- **TASK DIRECTIONS**
Nothing but the exact lines from the one containing "The width and height of the screenshot is (1059, 666)." through the last line of the records below belongs in your answer.
(THE DATA)
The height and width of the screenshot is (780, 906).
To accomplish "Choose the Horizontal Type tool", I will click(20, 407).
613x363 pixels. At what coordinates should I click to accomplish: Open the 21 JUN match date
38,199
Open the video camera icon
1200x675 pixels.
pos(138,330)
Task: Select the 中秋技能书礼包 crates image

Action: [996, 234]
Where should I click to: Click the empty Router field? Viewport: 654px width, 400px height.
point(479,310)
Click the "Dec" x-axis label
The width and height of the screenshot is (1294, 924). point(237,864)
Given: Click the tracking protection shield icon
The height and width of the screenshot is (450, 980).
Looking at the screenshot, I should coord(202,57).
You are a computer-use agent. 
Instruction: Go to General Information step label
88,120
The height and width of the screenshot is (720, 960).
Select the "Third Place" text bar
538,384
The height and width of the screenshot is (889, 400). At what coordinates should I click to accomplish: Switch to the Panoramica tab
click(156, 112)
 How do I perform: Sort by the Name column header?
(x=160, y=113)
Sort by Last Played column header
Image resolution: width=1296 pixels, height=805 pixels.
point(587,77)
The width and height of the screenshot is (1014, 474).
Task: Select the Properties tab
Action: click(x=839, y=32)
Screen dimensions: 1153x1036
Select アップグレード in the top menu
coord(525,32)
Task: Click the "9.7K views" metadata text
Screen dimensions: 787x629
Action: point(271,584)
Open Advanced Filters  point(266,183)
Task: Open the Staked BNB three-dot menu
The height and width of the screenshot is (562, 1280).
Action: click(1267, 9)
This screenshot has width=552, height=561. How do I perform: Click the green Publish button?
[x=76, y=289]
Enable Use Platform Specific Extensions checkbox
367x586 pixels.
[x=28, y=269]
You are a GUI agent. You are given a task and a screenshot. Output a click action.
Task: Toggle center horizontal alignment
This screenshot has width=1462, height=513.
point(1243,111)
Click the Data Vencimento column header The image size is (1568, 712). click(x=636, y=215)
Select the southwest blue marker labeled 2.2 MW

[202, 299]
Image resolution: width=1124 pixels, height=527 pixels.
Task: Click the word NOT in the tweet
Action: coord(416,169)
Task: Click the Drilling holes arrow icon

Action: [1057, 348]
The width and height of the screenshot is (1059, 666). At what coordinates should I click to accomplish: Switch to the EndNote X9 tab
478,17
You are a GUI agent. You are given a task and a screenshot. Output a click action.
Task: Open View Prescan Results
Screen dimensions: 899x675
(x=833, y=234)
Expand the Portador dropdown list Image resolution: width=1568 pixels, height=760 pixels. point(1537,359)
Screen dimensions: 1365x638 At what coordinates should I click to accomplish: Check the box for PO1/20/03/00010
(End THE DATA)
- **YOUR SOLUTION**
The width and height of the screenshot is (1059, 666). At what coordinates should I click to accomplish: Switch to the EndNote X9 tab
478,17
You are a GUI agent. You are given a task and a screenshot. Output a click action.
Task: Open View Prescan Results
Screen dimensions: 899x675
(x=833, y=234)
Expand the Portador dropdown list Image resolution: width=1568 pixels, height=760 pixels. point(1537,359)
Screen dimensions: 1365x638 At what coordinates should I click to accomplish: Check the box for PO1/20/03/00010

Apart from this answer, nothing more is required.